Critical Keys for Chicago Bulls Heading into Postseason

Ernest Shepard@@ernestshepardAnalyst IIIApril 17, 2013

Pre-game hijinks from Benny the Bull.
Pre-game hijinks from Benny the Bull.Jonathan Daniel/Getty Images

The Chicago Bulls can have modest to great success in the NBA playoffs. This is in spite of how they are ending the season, needing a win just to reach the .500 mark for the month of April.

Their struggles are primarily due to having several key players injured. The Bulls have had three different starting lineups in 10 games.

Postseason play in any sport is the ultimate reward for teams that have had a good year. Each team qualifying for the playoffs has a chance at a championship.

While the hopes are high in 15 NBA cities, in Chicago, fans are on the edge.

After playing the entire season without Derrick Rose, their best player, no one knows what to expect from the Bulls. It is still uncertain if Rose, out after tearing his ACL, will get past the multitude of hurdles in order to play. The dynamic of the team changes depending on whether or not Rose plays.

Bulls’ fans have their fingers crossed.  

Many of them believe that the Bulls can be the dark horse in the Eastern Conference.

Ask any of the Chicago faithful, and as a consensus, you will hear these words: “if only they were healthy.”

There are a few critical keys that must work in the Bulls’ favor in order for them to advance to the next round. Health is just one of them.


The Bulls Must Get Healthy

Being 100 percent healthy is impossible at this stage of the year. The only player on the Bulls who can claim to be healthy is, ironically, Rose. The rest of the team is a walking mash unit.

Among the walking wounded are Joakim Noah (plantar fasciitis, cortisone shot) and Taj Gibson (MCL sprain).

They represent the only portion of the Bulls’ frontcourt that is capable of blocking shots.

Although Chicago is 15th in blocked shots with 5.1 per contest, Noah swats 2.2 BPG, and Gibson rejects 1.38 a game. 

Their importance to the team is unspeakable. Slashers are discouraged to enter the paint while Noah and Gibson are patrolling it.

Injuries are part of the game, and the Bulls have had plenty of them.

Here is where the last few games come in handy. You have a couple of players who need the playing time under their belts, i.e. Noah and Gibson. Somehow they must be implemented into the rotation during the postseason and without either of them playing a lot of minutes.

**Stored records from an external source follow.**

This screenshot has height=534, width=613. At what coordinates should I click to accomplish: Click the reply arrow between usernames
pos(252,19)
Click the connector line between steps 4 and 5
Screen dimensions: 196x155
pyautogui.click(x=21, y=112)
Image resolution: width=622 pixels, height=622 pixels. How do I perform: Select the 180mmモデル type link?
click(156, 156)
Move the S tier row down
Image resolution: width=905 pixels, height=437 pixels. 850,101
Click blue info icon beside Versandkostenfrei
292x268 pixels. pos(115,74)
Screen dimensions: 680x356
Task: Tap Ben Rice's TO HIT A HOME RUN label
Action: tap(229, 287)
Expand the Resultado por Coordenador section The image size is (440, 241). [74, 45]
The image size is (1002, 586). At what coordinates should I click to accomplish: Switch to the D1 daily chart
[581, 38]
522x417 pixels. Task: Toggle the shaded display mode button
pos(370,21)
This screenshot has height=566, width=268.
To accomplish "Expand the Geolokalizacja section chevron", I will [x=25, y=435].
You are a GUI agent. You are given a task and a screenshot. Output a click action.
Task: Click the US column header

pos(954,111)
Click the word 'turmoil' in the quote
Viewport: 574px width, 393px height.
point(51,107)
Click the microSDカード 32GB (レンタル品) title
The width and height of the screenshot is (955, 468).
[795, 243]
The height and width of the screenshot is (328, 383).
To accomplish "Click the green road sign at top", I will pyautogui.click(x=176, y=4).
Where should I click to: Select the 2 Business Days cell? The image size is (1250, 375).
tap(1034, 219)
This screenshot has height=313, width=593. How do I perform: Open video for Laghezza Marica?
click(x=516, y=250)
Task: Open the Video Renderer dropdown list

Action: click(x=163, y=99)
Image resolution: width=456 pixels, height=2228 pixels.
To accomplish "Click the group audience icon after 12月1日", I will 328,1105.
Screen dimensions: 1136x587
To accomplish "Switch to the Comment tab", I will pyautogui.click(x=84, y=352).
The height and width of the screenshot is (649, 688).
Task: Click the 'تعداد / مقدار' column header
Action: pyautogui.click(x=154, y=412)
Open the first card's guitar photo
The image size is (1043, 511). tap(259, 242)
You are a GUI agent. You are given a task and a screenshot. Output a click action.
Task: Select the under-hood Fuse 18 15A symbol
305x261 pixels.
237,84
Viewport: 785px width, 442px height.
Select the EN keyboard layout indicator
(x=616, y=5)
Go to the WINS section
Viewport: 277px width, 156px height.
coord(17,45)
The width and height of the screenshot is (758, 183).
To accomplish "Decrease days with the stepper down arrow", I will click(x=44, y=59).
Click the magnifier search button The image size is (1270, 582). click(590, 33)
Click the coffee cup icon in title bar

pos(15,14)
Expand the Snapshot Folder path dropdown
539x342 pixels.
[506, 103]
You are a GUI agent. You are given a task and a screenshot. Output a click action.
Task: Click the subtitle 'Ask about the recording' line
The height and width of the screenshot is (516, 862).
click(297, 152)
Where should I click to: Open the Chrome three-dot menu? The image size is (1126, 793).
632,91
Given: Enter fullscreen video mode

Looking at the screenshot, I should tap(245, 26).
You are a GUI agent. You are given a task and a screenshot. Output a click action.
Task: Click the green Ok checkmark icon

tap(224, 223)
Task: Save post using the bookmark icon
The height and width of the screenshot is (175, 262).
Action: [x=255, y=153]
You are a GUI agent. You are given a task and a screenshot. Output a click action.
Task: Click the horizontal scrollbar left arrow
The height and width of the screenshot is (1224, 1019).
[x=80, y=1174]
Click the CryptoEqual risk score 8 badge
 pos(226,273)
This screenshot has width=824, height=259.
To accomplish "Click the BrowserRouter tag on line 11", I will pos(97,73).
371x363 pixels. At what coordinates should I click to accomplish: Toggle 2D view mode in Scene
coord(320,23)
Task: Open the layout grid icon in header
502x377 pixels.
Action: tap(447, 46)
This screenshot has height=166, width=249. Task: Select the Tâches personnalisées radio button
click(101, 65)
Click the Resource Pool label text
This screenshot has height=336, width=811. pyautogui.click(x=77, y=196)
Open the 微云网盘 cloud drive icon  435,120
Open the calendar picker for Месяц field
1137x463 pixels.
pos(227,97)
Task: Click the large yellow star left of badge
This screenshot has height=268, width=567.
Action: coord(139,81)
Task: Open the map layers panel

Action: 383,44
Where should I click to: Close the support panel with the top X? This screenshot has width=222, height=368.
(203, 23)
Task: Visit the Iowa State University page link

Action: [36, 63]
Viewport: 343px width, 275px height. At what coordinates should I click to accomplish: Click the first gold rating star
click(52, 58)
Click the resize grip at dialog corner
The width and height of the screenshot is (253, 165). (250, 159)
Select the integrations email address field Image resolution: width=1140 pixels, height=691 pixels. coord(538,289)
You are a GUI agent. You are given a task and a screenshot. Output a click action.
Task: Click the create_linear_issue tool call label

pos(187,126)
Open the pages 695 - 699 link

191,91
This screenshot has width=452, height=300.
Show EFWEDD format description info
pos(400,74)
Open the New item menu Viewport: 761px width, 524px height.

This can be accomplished if Bulls’ head coach Tom Thibodeau utilizes a strategy he has seldom taken advantage of; he must use the television timeouts to rest his tired players.

Generally a television timeout will last anywhere between two to three minutes. There is no reason why Thibodeau cannot not take advantage of this. Giving extra rest to the frontcourt players will keep them fresh.

One of the biggest positives working in the Bulls’ favor is their frontcourt. If they can remain healthy and play to their capabilities, the Bulls can defeat their first-round opponent—regardless of which team they face.


The Rise of Jimmy Butler

The other key to the playoffs will be the play of Jimmy Butler.

Butler is the Bulls’ X-factor because he adds so much to the team, yet he rarely gets the recognition. From defense to offense, he has become a godsend for a club that needed some positivity after the season they have suffered.

Is it too soon for Butler to be regarded as one of the premier defenders, one worthy of an NBA All-Defensive selection?

Halting an offense is a team effort, yet Butler stands out as a great individual defender who works seamlessly in the Bulls’ team concept.

When he was drafted, many considered him to be a hustle player. He was one who would limit the mistakes and do the dirty work, such as diving for loose balls, setting screens and boxing out a player while rebounding.

Butler does not disappoint. He is quickly becoming one of those rare players who can do a little bit of everything.

When the Bulls need a key stop, Butler’s name gets called. He goes out there, regardless of who he is assigned to guard.

As a wing player, his rebounding is awesome, snagging 6.4 RPG over the last 10 games and averaging 4.0 RPG the entire season.   

His scoring and shooting has improved tremendously now that he is a starter. Scoring 10.8 PPG after the All-Star break is a far cry from the 7.3 PPG prior to it.

If Butler continues the steady climb, he will add an element to the Bulls on offense that opposing teams have not prepared themselves for. He is an athletic, versatile player with the potential to make a turn toward becoming a star in the playoffs.


Closing Remarks

If the Bulls can avoid injuries, they will be fine once the postseason tips off. They can match size with size playing against any team, plus healthy bodies improve their chances to advance.

The other key is Butler and how he matures.

The first playoff game will mark the first time he gets any meaningful minutes in postseason play. When he attempts a shot, makes a shot, grabs a rebound and scores a point, it will be his first time doing so on the big stage in his career.

The spotlight has not been too big for him thus far, but if the Bulls make it to the next round, it will be greatly attributed to his contributions.